Our proposed light client system is easily implementable on top of existing blockchains that use BLS signatures, SNARK friendly cryptography and SNARK 
friendly curves. Hence, our corresponding prover (which, in turn, builds upon a custom SNARK prover) is a lot more efficient; consequently, our light client system 
can feasibly handle many more validators for the same computational cost and, at the same time, it achieves provable accountability. 

%ZkBridge: they give an ultra-light client for blockchains which validators use individual ed25519 signatures, as is the case for many Cosmos chains right now. They assume they cannot change the chain logic.
%We need to assume we can change the chain consensus, especially if the cvhain doesn't use BLS signatures. But our proving time is a lot faster and we can feasibly handle a lot more validators.

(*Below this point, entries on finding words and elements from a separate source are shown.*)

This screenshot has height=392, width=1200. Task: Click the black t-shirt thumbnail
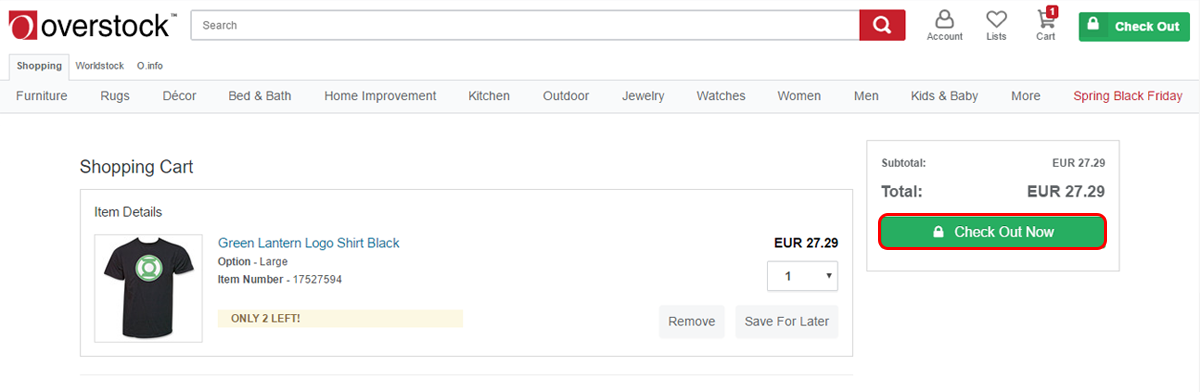(x=148, y=288)
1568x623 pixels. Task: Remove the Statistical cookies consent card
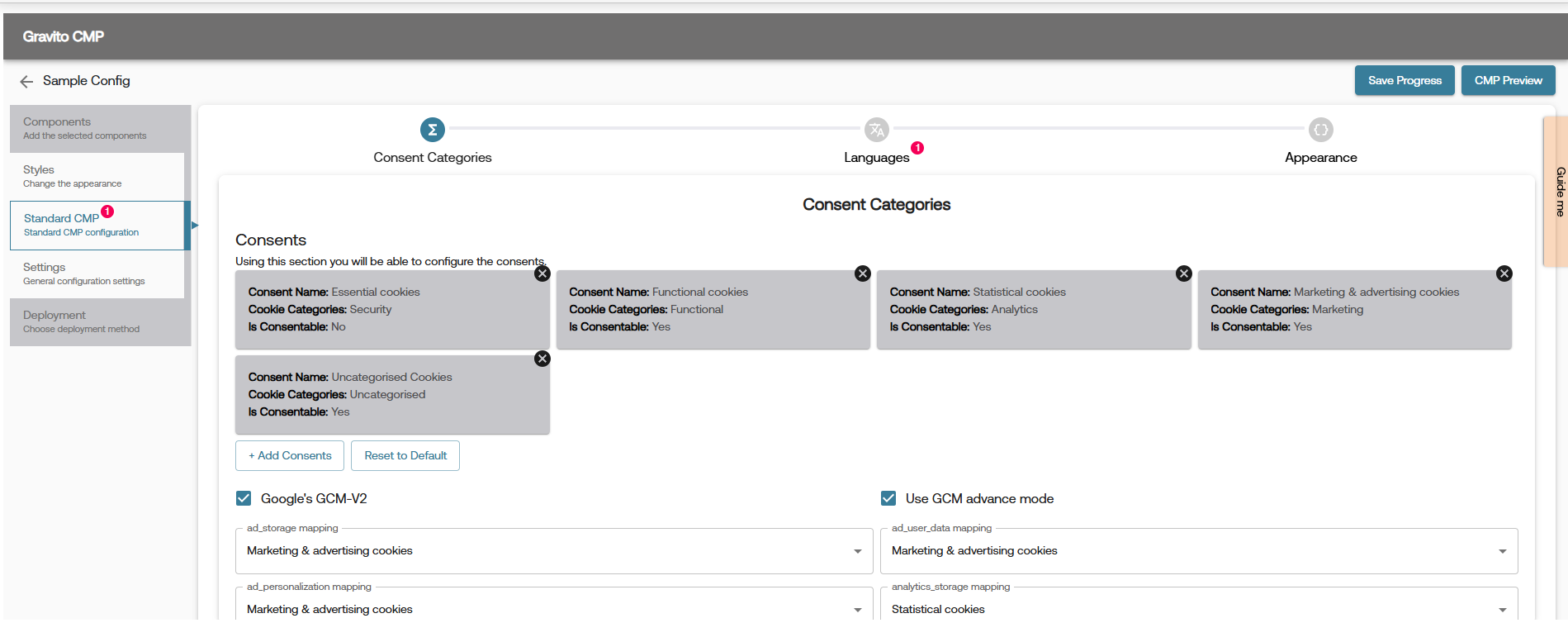pos(1183,273)
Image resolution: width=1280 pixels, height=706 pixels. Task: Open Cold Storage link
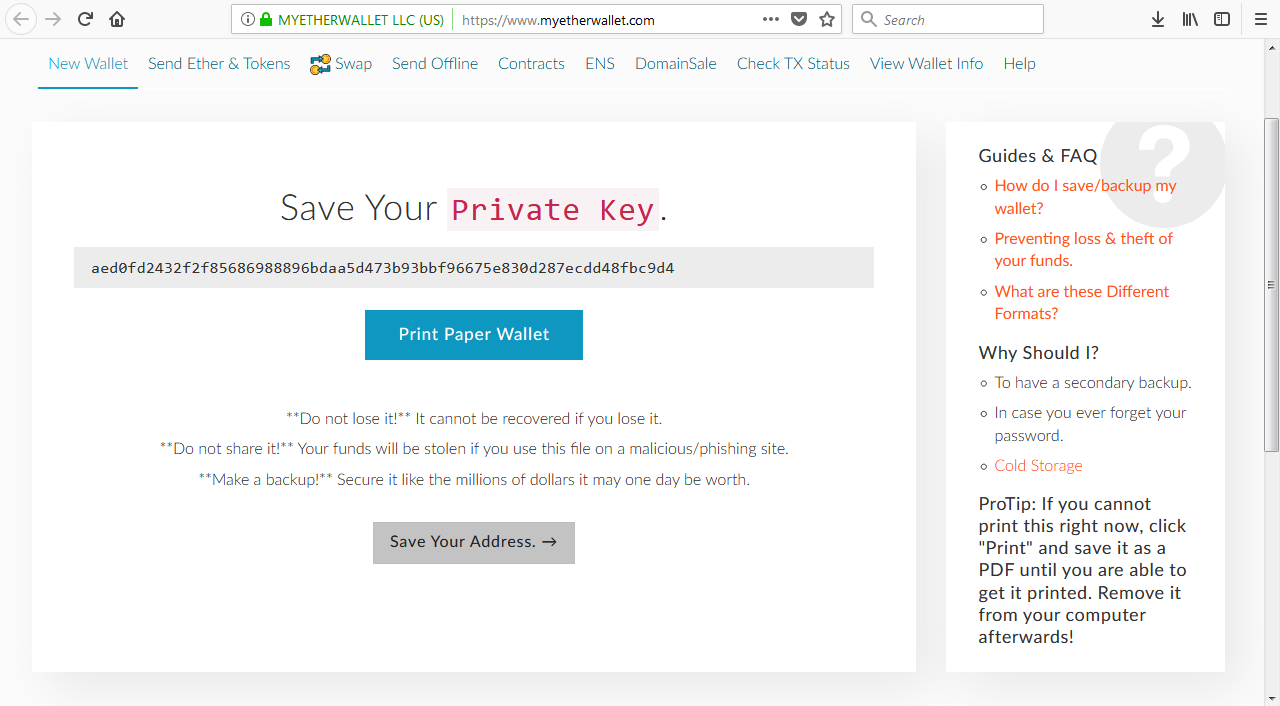pos(1038,466)
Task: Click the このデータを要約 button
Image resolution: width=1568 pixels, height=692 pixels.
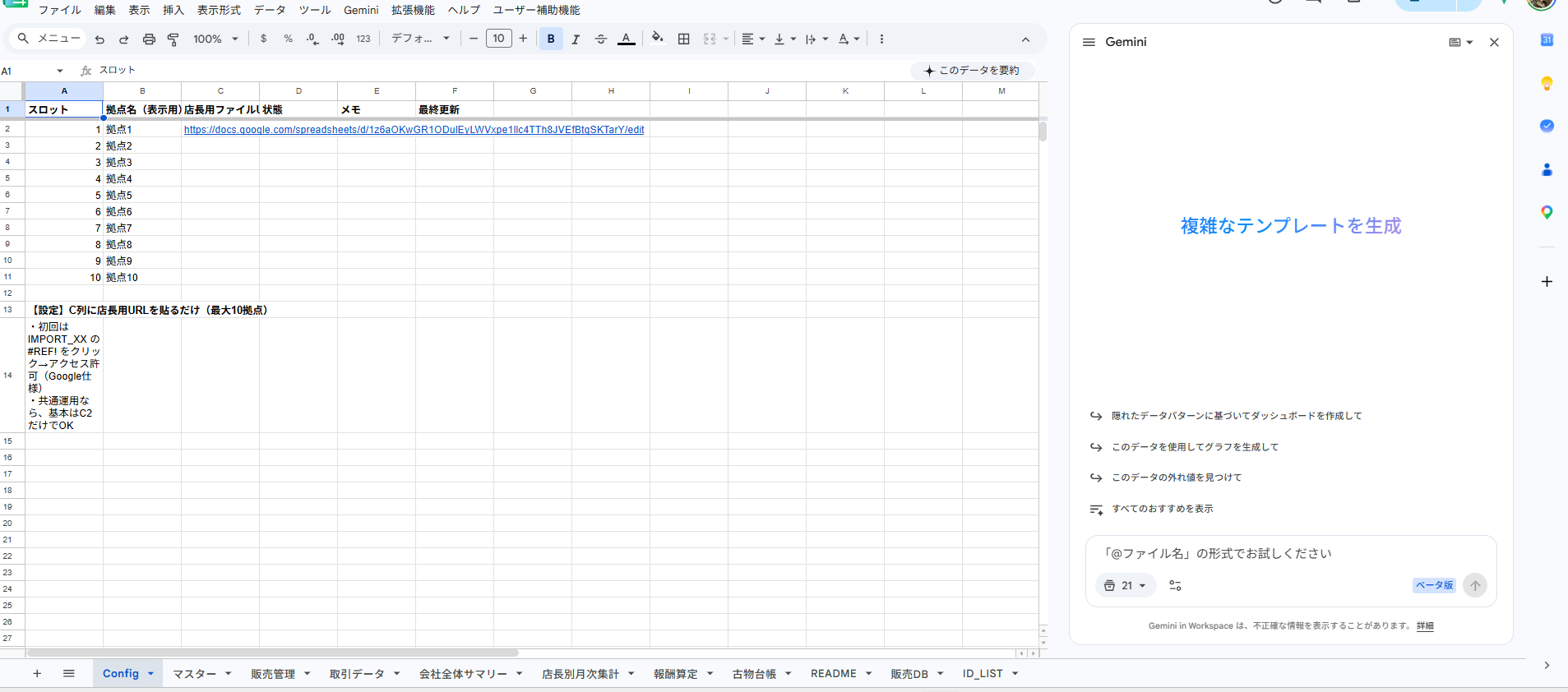Action: [x=972, y=71]
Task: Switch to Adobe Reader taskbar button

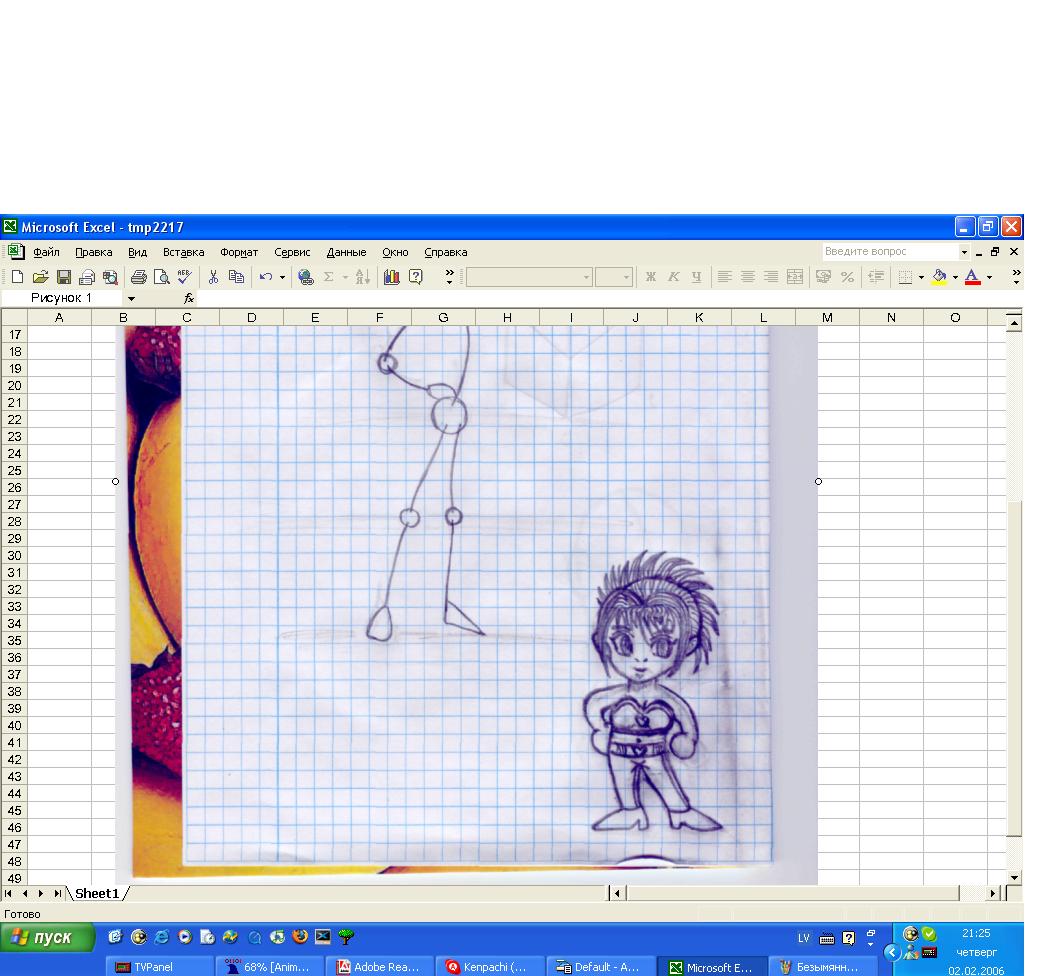Action: [379, 967]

%The following paragraph should be commented out and changed in case of a conference submission.
\paragraph{Structure} The paper is organised as follows. In Section~\ref{sec:sketch}, we sketch our proposed protocol and compare it to existing work. 
In Section \ref{sec_prelims}, we give cryptographic preliminaries necessary for later sections. In Section \ref{sec_apk_proofs}, we describe in detail our 
custom SNARKs and our committee key scheme and prove their security. In Section \ref{sec_light_client_model}, we give a model for a light client system and 
the consensus system it works with, we provide a light client system instantiation and prove it satisfies the security properties according to the newly 
introduced definitions. In Section \ref{sec_implementation}, we describe and give benchmarks for our custom SNARKs implementations. We conclude in 
Section~\ref{conclusions}. Our paper includes an extensive appendix as follows. In Section~\ref{sec:other_choice_h} we give an alternative construction for a global 
parameter necessary for designing and proving the soundness of our custom SNARKs. In Section~\ref{sec:ethereum} we give the intuition on how to apply our 
bridge to Ethereum. In Section~\ref{supplementary_poly_protocols_appendix} we remind and further refine the definition of ranged polynomial protocols for 
NP relations, in Sections~\ref{sec:missing_snark_proofs}, \ref{supplementary_proof_sec_cks}, \ref{supplementary_proof_sec_soundness}, 
\ref{supplementary_proof_sec_accountability}, we include in detail all the postponed security proofs, in Section~\ref{suplementary_plonk_comparison} 
we give a detailed comparison between PLONK universal SNARK and our custom designed SNARKs. Finally, Section~\ref{sec:rolled_out} contains, 
for the reader's benefit, one of our full rolled out S(N)ARKs. 
%\vspace{-0.25cm}
\section{Our Solution} 
\label{sec:sketch}
%\vspace{-0.2cm}

In this section we present a sketch of our solution for both the committee key scheme and the accountable light client system, 
then describe the technical challenges and contributions and finish with an overview of related work.

%\vspace{-0.3cm}
\subsection{Sketch of Committee Key Scheme}
%\vspace{-0.1cm}

\noindent Suppose that a prover wants to prove to a verifier that a subset $S$ of some set $T$ of signers have signed a message. 
One obvious approach would be using BLS aggregatable signatures with the following steps:

\begin{itemize}
\item[a.] Verifier knows all public keys $\{\mathit{pk}_i\}_{i \in T}$ of all signers in $T$.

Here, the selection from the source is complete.